[Collected data entries]
————————

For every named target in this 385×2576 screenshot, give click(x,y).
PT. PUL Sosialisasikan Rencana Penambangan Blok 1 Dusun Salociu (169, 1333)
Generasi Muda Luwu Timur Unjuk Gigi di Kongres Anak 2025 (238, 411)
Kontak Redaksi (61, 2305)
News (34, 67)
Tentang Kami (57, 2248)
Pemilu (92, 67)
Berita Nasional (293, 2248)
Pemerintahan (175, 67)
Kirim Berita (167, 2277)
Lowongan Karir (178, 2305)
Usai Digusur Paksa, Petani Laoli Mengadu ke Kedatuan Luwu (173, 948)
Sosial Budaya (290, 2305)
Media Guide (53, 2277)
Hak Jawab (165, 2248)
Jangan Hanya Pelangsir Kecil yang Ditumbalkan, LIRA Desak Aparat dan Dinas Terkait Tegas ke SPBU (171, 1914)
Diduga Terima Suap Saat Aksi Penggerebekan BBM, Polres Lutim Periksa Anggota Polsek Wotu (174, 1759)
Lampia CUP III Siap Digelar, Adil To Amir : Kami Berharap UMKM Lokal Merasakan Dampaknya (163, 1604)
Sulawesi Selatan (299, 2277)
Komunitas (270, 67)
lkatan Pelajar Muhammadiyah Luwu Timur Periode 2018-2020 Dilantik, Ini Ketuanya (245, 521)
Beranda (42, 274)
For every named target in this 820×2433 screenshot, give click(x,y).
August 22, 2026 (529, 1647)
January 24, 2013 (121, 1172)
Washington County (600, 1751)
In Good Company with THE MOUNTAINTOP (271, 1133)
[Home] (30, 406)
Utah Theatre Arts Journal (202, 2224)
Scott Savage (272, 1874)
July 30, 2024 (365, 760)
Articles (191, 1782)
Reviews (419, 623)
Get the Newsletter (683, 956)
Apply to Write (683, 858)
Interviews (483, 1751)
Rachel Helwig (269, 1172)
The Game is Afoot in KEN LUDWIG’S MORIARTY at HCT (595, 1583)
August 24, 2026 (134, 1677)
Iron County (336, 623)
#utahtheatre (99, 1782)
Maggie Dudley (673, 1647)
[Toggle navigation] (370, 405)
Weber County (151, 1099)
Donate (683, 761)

————————

*PROBLEM TO WORK ON*:
Every single line of the data above must be set down again exactly.

*COMPLETED EXERCISE*:
For every named target in this 385×2576 screenshot, give click(x,y).
PT. PUL Sosialisasikan Rencana Penambangan Blok 1 Dusun Salociu (169, 1333)
Generasi Muda Luwu Timur Unjuk Gigi di Kongres Anak 2025 (238, 411)
Kontak Redaksi (61, 2305)
News (34, 67)
Tentang Kami (57, 2248)
Pemilu (92, 67)
Berita Nasional (293, 2248)
Pemerintahan (175, 67)
Kirim Berita (167, 2277)
Lowongan Karir (178, 2305)
Usai Digusur Paksa, Petani Laoli Mengadu ke Kedatuan Luwu (173, 948)
Sosial Budaya (290, 2305)
Media Guide (53, 2277)
Hak Jawab (165, 2248)
Jangan Hanya Pelangsir Kecil yang Ditumbalkan, LIRA Desak Aparat dan Dinas Terkait Tegas ke SPBU (171, 1914)
Diduga Terima Suap Saat Aksi Penggerebekan BBM, Polres Lutim Periksa Anggota Polsek Wotu (174, 1759)
Lampia CUP III Siap Digelar, Adil To Amir : Kami Berharap UMKM Lokal Merasakan Dampaknya (163, 1604)
Sulawesi Selatan (299, 2277)
Komunitas (270, 67)
lkatan Pelajar Muhammadiyah Luwu Timur Periode 2018-2020 Dilantik, Ini Ketuanya (245, 521)
Beranda (42, 274)
For every named target in this 820×2433 screenshot, give click(x,y).
August 22, 2026 (529, 1647)
January 24, 2013 (121, 1172)
Washington County (600, 1751)
In Good Company with THE MOUNTAINTOP (271, 1133)
[Home] (30, 406)
Utah Theatre Arts Journal (202, 2224)
Scott Savage (272, 1874)
July 30, 2024 (365, 760)
Articles (191, 1782)
Reviews (419, 623)
Get the Newsletter (683, 956)
Apply to Write (683, 858)
Interviews (483, 1751)
Rachel Helwig (269, 1172)
The Game is Afoot in KEN LUDWIG’S MORIARTY at HCT (595, 1583)
August 24, 2026 (134, 1677)
Iron County (336, 623)
#utahtheatre (99, 1782)
Maggie Dudley (673, 1647)
[Toggle navigation] (370, 405)
Weber County (151, 1099)
Donate (683, 761)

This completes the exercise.